* What is expected
Copy out the lines below exactly, everything from the line containing "704x400 pixels." down to the line containing "tap(296, 60)", including both of those lines.

---+---

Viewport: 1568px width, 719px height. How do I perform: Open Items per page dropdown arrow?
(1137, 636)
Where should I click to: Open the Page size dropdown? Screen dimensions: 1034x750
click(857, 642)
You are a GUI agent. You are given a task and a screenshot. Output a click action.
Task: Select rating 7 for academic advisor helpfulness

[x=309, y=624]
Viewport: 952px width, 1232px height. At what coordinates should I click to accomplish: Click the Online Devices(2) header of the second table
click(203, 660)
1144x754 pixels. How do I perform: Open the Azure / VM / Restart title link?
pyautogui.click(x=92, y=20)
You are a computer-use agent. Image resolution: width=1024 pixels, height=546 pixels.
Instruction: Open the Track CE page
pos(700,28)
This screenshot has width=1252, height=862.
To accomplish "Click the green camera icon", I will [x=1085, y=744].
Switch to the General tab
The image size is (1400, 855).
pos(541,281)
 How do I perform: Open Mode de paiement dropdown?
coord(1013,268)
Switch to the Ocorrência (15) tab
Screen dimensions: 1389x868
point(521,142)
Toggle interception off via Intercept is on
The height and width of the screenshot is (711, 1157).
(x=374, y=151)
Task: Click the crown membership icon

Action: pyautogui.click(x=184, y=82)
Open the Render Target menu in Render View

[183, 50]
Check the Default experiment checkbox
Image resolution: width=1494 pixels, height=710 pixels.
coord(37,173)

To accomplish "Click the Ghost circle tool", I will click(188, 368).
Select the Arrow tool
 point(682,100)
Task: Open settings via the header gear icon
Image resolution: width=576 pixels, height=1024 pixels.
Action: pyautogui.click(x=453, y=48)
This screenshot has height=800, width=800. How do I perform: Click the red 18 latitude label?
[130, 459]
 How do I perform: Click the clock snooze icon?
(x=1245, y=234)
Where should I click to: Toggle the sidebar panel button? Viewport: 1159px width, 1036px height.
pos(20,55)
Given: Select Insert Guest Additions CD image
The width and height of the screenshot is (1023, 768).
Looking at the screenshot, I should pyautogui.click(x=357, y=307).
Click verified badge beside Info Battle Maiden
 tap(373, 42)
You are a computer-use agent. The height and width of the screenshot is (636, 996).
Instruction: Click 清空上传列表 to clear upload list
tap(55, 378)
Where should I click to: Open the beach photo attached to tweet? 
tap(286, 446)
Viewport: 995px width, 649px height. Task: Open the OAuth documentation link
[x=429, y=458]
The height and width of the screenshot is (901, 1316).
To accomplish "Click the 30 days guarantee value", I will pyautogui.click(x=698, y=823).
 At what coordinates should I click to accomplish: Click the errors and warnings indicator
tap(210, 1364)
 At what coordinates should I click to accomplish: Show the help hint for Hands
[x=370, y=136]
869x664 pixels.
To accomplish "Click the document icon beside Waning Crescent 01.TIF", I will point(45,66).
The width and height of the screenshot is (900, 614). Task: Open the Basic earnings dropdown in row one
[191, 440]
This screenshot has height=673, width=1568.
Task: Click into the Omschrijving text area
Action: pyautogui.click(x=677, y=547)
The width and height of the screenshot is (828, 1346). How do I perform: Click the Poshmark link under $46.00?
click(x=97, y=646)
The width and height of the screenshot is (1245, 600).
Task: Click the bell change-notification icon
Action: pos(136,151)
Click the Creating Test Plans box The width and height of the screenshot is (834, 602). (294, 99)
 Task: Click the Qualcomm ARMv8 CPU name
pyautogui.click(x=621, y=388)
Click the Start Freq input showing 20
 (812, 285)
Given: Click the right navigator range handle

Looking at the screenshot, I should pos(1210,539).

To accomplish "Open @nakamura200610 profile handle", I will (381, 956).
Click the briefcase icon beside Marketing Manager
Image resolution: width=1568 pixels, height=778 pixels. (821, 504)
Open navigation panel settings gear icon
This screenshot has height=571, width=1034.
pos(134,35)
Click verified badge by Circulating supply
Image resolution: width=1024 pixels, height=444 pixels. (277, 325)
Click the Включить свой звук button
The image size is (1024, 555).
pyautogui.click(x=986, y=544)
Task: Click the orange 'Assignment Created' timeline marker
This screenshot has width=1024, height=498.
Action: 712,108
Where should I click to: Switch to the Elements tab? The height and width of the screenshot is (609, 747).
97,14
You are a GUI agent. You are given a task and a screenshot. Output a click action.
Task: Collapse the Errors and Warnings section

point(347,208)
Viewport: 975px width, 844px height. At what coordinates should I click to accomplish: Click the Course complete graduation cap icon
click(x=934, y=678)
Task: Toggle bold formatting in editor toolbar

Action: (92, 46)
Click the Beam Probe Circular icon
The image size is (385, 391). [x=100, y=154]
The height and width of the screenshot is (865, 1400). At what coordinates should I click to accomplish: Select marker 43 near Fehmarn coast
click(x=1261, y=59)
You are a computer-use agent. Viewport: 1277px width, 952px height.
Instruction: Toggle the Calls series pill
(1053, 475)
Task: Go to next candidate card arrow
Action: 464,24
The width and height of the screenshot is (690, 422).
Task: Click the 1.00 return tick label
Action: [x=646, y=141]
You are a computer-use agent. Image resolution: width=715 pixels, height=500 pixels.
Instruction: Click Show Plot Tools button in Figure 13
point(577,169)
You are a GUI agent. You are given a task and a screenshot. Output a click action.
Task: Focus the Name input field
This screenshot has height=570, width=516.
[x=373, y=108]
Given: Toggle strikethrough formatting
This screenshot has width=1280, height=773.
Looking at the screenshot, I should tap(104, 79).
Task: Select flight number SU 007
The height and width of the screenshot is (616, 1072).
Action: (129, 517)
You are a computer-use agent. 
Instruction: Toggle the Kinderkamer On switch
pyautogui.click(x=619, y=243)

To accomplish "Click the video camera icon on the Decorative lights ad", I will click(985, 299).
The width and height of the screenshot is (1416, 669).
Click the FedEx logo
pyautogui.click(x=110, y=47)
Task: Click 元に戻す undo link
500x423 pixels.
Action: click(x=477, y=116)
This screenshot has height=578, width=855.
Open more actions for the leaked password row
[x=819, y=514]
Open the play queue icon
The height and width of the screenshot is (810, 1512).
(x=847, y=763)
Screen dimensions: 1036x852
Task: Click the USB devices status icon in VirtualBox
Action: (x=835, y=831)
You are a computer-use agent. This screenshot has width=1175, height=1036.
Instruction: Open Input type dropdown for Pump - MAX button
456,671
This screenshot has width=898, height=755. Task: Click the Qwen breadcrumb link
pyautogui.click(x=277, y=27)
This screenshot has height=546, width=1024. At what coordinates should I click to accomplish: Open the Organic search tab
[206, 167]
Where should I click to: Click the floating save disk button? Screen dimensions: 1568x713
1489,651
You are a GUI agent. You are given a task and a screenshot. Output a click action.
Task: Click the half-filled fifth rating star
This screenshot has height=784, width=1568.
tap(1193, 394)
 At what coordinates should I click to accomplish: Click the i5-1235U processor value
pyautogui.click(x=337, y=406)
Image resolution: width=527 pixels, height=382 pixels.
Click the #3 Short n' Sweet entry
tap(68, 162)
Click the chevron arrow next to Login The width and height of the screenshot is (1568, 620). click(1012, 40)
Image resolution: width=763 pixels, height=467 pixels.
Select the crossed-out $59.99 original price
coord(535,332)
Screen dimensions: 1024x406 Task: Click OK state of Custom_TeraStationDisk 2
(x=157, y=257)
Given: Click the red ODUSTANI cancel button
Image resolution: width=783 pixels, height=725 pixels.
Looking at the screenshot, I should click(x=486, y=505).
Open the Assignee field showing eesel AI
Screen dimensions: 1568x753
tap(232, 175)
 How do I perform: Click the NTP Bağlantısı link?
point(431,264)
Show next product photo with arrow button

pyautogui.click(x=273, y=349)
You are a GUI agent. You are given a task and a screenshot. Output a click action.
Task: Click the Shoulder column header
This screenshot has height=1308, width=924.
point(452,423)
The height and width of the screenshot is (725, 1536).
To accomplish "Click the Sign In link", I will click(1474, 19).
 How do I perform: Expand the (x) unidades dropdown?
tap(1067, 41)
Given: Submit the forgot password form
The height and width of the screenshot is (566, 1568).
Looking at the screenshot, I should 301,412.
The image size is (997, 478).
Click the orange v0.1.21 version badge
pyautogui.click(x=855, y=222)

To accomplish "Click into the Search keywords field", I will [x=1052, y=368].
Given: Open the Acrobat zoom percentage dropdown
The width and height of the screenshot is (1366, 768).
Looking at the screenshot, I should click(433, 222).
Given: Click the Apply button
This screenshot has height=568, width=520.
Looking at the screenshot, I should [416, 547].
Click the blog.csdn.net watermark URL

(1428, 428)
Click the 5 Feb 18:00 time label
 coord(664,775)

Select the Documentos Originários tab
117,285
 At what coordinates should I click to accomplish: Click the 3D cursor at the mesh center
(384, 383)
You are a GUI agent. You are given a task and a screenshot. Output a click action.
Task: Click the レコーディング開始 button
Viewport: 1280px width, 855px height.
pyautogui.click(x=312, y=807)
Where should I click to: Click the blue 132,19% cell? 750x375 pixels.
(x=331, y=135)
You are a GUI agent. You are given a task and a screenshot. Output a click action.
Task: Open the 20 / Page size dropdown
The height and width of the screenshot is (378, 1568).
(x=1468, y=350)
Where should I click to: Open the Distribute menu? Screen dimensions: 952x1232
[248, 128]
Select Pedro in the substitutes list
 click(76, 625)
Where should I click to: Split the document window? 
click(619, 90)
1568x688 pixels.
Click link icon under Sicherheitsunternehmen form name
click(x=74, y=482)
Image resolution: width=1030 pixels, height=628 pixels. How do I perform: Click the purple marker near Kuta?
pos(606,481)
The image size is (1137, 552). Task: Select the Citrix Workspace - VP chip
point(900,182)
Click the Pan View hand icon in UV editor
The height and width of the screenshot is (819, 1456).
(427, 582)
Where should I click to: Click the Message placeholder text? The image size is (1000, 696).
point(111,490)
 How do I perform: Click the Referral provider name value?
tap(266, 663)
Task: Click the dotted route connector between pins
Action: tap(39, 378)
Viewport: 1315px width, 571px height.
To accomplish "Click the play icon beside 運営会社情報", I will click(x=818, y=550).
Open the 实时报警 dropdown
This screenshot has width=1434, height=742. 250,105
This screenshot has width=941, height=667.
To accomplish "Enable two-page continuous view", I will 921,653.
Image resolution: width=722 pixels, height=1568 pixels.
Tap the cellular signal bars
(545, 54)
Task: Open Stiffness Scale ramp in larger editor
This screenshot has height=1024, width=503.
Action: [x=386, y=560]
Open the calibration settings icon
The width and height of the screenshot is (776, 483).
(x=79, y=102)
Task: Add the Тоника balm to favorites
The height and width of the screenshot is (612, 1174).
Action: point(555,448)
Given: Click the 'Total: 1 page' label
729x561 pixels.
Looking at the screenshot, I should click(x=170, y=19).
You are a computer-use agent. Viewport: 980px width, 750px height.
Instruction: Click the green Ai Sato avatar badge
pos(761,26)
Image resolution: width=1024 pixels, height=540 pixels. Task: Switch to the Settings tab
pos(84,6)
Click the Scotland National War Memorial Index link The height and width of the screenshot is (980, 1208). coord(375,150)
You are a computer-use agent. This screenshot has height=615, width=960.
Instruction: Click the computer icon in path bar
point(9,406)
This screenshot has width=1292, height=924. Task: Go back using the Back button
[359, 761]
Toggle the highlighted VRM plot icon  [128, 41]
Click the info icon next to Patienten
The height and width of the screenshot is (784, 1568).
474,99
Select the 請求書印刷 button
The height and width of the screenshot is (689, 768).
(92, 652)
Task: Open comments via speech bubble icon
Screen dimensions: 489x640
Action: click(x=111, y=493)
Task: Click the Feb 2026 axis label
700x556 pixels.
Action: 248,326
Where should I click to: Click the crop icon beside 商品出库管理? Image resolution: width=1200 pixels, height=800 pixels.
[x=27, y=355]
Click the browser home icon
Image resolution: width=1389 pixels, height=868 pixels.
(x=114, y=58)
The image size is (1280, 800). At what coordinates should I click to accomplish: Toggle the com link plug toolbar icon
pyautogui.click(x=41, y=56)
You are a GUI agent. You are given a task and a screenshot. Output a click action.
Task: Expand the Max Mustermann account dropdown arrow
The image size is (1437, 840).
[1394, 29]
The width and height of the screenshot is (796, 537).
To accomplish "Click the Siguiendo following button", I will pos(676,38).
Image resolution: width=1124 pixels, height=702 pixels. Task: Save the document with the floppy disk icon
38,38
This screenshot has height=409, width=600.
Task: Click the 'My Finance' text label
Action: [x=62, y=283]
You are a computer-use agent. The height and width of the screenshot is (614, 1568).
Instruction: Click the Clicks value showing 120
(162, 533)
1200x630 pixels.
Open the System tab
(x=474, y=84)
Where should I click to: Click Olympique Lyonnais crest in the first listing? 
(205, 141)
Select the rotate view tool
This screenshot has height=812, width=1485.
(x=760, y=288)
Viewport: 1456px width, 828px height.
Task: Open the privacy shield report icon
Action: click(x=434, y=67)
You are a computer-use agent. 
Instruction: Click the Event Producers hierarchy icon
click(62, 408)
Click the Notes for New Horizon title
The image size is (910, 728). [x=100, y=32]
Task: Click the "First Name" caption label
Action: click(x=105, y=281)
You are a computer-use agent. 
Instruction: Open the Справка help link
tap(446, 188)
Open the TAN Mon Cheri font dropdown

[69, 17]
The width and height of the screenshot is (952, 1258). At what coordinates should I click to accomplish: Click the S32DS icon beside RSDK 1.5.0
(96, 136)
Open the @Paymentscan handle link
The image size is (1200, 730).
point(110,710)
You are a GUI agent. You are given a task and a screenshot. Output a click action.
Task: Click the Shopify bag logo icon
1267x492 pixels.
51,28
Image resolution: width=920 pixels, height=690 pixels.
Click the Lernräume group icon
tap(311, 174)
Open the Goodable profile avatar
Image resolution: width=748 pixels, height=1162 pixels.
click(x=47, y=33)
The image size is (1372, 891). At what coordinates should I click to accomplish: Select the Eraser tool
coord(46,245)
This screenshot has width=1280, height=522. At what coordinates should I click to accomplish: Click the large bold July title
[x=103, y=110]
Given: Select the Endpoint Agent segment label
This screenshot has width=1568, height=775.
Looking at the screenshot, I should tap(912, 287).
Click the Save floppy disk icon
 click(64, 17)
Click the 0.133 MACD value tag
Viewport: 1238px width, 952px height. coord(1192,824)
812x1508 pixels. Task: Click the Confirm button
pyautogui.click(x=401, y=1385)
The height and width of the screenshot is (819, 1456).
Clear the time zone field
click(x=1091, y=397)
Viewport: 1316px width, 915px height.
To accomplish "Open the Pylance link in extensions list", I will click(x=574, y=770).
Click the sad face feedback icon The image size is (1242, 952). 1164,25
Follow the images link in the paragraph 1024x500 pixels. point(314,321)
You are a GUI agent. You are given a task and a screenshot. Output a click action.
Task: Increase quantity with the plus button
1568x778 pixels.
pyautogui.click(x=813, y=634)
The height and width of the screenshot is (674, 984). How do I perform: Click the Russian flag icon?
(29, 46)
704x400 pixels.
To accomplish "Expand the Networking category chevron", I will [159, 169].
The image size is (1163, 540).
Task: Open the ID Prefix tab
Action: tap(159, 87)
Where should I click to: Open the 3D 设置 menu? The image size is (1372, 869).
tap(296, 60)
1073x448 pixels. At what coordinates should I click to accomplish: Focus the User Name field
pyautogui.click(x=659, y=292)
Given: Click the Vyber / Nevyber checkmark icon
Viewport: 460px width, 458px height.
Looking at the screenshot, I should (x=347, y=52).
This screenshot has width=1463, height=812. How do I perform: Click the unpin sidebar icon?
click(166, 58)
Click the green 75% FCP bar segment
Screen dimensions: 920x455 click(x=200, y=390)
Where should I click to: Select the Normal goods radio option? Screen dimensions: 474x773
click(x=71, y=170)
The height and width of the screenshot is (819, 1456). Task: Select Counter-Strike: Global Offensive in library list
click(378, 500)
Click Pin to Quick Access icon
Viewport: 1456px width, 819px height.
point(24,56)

---+---

* Output for this task
704x400 pixels.
To accomplish "Expand the Networking category chevron", I will [159, 169].
The image size is (1163, 540).
Task: Open the ID Prefix tab
Action: tap(159, 87)
Where should I click to: Open the 3D 设置 menu? The image size is (1372, 869).
tap(296, 60)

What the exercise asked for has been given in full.